- [Written request]: Please pull out every line of the material that contains the string "list" and copy each one.
>> Begin Source data
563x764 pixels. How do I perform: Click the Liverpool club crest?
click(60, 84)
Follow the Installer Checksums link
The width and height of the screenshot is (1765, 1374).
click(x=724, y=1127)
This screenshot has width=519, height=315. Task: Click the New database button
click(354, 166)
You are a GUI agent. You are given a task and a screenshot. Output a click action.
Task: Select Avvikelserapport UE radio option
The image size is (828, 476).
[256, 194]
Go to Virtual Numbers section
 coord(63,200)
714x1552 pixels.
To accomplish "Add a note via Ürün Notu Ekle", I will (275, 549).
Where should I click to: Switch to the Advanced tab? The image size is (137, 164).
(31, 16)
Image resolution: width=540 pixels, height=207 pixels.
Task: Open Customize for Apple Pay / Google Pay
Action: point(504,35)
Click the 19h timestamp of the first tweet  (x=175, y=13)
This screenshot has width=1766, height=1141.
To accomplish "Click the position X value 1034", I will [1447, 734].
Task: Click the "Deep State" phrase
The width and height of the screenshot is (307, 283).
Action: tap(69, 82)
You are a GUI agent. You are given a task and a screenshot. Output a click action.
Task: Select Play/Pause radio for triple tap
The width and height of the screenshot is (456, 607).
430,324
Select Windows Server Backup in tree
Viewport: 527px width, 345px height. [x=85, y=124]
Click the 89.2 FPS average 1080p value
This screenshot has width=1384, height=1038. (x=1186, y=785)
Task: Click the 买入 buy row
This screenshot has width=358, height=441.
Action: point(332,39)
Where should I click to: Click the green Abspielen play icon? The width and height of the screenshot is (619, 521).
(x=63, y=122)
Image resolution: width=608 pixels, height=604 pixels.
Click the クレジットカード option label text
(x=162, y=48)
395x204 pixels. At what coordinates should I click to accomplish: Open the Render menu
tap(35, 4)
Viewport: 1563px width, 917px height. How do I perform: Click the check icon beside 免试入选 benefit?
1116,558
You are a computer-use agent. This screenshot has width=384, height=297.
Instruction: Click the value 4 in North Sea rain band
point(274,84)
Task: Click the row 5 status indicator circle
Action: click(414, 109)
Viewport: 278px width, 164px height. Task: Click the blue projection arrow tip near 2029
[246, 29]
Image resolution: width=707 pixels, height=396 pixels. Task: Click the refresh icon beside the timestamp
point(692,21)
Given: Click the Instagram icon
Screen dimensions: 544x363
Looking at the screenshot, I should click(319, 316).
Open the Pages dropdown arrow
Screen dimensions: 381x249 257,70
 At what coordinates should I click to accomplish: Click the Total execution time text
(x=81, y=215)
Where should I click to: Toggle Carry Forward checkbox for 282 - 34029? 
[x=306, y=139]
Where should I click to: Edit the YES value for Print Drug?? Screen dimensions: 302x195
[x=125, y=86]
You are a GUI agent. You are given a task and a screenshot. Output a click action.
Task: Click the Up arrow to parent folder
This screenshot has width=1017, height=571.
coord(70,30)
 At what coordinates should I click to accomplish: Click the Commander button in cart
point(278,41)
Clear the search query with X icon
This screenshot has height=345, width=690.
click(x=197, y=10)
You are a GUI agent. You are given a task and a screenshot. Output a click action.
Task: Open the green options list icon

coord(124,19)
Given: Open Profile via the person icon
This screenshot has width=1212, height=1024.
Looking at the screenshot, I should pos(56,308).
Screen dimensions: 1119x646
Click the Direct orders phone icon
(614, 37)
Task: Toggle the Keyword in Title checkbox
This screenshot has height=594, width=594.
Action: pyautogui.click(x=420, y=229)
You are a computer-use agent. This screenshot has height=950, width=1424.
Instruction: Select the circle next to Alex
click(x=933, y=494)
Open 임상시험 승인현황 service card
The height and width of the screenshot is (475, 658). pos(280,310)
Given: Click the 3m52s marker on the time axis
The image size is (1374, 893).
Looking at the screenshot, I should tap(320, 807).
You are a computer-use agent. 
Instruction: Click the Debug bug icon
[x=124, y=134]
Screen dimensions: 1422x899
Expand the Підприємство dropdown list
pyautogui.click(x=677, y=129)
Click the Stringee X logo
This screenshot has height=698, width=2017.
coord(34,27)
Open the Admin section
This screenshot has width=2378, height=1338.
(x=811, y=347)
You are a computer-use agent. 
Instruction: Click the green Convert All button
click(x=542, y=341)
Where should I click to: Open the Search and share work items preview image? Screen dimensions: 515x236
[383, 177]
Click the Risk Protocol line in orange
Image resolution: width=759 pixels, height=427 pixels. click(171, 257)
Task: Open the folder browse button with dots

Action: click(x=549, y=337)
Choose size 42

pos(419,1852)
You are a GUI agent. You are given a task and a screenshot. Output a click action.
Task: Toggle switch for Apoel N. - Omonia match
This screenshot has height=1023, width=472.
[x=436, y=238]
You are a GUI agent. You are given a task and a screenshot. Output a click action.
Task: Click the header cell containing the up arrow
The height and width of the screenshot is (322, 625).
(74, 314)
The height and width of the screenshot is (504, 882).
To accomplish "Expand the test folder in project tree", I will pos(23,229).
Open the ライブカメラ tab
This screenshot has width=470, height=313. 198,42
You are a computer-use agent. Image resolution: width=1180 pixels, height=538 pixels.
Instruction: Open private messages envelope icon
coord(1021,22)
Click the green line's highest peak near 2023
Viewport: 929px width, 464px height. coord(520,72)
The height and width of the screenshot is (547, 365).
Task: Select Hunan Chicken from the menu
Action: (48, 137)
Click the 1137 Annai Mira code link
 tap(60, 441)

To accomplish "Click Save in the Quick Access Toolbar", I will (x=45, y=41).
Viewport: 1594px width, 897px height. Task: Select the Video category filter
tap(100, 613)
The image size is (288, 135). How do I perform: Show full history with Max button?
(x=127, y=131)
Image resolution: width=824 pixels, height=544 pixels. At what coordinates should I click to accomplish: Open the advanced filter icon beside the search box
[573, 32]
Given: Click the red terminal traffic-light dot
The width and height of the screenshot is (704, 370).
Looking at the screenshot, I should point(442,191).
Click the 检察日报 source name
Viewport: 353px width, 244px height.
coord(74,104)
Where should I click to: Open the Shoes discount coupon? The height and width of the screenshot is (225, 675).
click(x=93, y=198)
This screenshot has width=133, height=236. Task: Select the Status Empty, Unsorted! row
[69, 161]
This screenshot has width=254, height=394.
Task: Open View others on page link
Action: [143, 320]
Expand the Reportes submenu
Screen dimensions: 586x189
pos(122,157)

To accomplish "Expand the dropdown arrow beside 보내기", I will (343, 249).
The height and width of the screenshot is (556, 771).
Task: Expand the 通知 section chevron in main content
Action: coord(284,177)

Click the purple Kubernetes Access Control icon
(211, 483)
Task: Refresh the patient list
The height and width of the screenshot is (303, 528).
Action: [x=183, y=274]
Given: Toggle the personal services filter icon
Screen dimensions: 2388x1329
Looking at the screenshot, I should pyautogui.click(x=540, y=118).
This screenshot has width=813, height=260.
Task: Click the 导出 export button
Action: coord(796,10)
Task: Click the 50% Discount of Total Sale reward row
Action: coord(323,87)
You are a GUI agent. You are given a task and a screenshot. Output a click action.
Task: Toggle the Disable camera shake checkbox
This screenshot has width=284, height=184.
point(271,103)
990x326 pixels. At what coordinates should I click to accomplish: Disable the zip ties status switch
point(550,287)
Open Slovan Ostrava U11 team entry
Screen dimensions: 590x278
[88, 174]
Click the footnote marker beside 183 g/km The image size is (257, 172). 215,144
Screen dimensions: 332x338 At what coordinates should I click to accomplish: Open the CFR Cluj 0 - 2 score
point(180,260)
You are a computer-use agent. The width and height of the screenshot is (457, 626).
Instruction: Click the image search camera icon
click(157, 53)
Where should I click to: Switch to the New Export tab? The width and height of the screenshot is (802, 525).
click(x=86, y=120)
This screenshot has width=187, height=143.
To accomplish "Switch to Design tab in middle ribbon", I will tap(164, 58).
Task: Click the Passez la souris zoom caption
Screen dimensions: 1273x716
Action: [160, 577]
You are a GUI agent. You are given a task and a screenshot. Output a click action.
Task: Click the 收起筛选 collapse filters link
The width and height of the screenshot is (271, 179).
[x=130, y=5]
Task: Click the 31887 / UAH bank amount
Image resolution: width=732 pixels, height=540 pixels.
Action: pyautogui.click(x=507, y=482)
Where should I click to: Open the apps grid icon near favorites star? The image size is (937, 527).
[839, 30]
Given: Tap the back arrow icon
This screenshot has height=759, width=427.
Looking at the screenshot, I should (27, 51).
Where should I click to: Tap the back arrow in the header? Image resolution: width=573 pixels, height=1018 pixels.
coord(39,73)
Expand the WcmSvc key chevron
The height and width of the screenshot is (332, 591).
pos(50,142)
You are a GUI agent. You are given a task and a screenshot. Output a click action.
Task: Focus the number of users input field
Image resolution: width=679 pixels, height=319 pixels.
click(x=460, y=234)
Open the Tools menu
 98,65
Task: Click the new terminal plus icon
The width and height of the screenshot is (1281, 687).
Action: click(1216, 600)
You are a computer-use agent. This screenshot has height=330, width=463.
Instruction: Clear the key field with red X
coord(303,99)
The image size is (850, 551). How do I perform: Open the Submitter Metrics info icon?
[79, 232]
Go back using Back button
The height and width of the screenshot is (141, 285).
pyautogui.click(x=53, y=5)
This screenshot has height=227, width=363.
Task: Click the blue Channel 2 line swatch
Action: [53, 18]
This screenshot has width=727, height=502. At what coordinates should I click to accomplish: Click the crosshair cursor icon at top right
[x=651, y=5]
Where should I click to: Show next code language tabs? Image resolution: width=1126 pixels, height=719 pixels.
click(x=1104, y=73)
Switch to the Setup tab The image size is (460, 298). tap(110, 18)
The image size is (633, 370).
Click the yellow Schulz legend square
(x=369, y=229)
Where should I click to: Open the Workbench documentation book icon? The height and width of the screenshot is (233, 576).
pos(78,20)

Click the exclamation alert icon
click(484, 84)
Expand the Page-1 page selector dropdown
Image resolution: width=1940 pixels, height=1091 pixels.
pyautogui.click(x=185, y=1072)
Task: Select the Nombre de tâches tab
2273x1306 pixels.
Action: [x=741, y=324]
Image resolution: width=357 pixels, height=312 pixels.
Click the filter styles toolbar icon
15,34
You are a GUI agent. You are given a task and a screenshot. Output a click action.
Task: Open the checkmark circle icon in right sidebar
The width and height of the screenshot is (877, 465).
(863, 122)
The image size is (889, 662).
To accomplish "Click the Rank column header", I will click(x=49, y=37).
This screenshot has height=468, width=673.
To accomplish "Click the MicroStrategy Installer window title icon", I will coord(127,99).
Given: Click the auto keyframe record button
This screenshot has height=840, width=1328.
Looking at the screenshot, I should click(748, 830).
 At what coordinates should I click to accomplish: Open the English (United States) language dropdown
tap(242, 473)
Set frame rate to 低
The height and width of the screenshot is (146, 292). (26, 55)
>> End Source data
- [Expected output]:
Task: Open the green options list icon
Expand the Підприємство dropdown list
Task: Refresh the patient list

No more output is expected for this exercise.